__Problem details__:
Put the material below into a numbered list, one entry per line, dropping any blank lines.

__Data to process__:
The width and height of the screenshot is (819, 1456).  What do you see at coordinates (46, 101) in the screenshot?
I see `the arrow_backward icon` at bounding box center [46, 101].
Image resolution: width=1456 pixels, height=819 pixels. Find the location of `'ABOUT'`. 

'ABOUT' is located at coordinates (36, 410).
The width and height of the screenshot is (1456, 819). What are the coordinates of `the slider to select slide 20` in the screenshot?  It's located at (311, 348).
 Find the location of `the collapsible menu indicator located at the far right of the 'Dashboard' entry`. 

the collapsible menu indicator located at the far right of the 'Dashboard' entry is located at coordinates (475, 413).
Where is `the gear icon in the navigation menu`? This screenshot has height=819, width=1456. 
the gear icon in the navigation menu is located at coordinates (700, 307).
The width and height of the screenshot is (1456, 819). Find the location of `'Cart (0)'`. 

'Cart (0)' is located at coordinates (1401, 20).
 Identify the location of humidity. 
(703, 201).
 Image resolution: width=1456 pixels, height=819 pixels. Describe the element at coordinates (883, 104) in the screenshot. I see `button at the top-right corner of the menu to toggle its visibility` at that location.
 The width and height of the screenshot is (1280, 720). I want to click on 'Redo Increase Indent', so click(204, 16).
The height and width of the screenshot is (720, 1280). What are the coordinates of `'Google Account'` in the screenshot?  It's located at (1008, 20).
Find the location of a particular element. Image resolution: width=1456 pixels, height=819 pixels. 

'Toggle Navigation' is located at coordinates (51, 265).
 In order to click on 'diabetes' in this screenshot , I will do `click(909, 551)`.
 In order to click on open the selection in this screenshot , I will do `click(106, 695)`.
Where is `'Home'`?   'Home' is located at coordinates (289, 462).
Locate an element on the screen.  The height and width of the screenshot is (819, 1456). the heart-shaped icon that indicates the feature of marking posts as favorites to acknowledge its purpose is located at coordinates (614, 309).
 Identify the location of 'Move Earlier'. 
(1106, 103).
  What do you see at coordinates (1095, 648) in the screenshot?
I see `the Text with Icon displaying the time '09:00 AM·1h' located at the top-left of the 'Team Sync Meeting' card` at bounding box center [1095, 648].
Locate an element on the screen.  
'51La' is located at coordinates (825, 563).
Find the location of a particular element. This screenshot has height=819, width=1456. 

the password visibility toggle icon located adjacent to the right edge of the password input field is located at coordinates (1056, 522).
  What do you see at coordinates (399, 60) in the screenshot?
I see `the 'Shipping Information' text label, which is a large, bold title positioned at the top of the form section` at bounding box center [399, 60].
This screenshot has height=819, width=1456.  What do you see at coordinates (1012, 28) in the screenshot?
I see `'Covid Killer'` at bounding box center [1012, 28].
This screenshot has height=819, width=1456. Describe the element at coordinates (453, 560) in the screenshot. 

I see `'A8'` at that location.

__Result of this task__:
1. The width and height of the screenshot is (819, 1456).  What do you see at coordinates (46, 101) in the screenshot?
2. I see `the arrow_backward icon` at bounding box center [46, 101].
3. Image resolution: width=1456 pixels, height=819 pixels. Find the location of `'ABOUT'`. 
4. 'ABOUT' is located at coordinates (36, 410).
5. The width and height of the screenshot is (1456, 819). What are the coordinates of `the slider to select slide 20` in the screenshot?  It's located at (311, 348).
6.  Find the location of `the collapsible menu indicator located at the far right of the 'Dashboard' entry`. 
7. the collapsible menu indicator located at the far right of the 'Dashboard' entry is located at coordinates (475, 413).
8. Where is `the gear icon in the navigation menu`? This screenshot has height=819, width=1456. 
9. the gear icon in the navigation menu is located at coordinates (700, 307).
10. The width and height of the screenshot is (1456, 819). Find the location of `'Cart (0)'`. 
11. 'Cart (0)' is located at coordinates (1401, 20).
12.  Identify the location of humidity. 
13. (703, 201).
14.  Image resolution: width=1456 pixels, height=819 pixels. Describe the element at coordinates (883, 104) in the screenshot. I see `button at the top-right corner of the menu to toggle its visibility` at that location.
15.  The width and height of the screenshot is (1280, 720). I want to click on 'Redo Increase Indent', so click(204, 16).
16. The height and width of the screenshot is (720, 1280). What are the coordinates of `'Google Account'` in the screenshot?  It's located at (1008, 20).
17. Find the location of a particular element. Image resolution: width=1456 pixels, height=819 pixels. 
18. 'Toggle Navigation' is located at coordinates (51, 265).
19.  In order to click on 'diabetes' in this screenshot , I will do `click(909, 551)`.
20.  In order to click on open the selection in this screenshot , I will do `click(106, 695)`.
21. Where is `'Home'`?   'Home' is located at coordinates (289, 462).
22. Locate an element on the screen.  The height and width of the screenshot is (819, 1456). the heart-shaped icon that indicates the feature of marking posts as favorites to acknowledge its purpose is located at coordinates (614, 309).
23.  Identify the location of 'Move Earlier'. 
24. (1106, 103).
25.   What do you see at coordinates (1095, 648) in the screenshot?
26. I see `the Text with Icon displaying the time '09:00 AM·1h' located at the top-left of the 'Team Sync Meeting' card` at bounding box center [1095, 648].
27. Locate an element on the screen.  
28. '51La' is located at coordinates (825, 563).
29. Find the location of a particular element. This screenshot has height=819, width=1456. 
30. the password visibility toggle icon located adjacent to the right edge of the password input field is located at coordinates (1056, 522).
31.   What do you see at coordinates (399, 60) in the screenshot?
32. I see `the 'Shipping Information' text label, which is a large, bold title positioned at the top of the form section` at bounding box center [399, 60].
33. This screenshot has height=819, width=1456.  What do you see at coordinates (1012, 28) in the screenshot?
34. I see `'Covid Killer'` at bounding box center [1012, 28].
35. This screenshot has height=819, width=1456. Describe the element at coordinates (453, 560) in the screenshot. 
36. I see `'A8'` at that location.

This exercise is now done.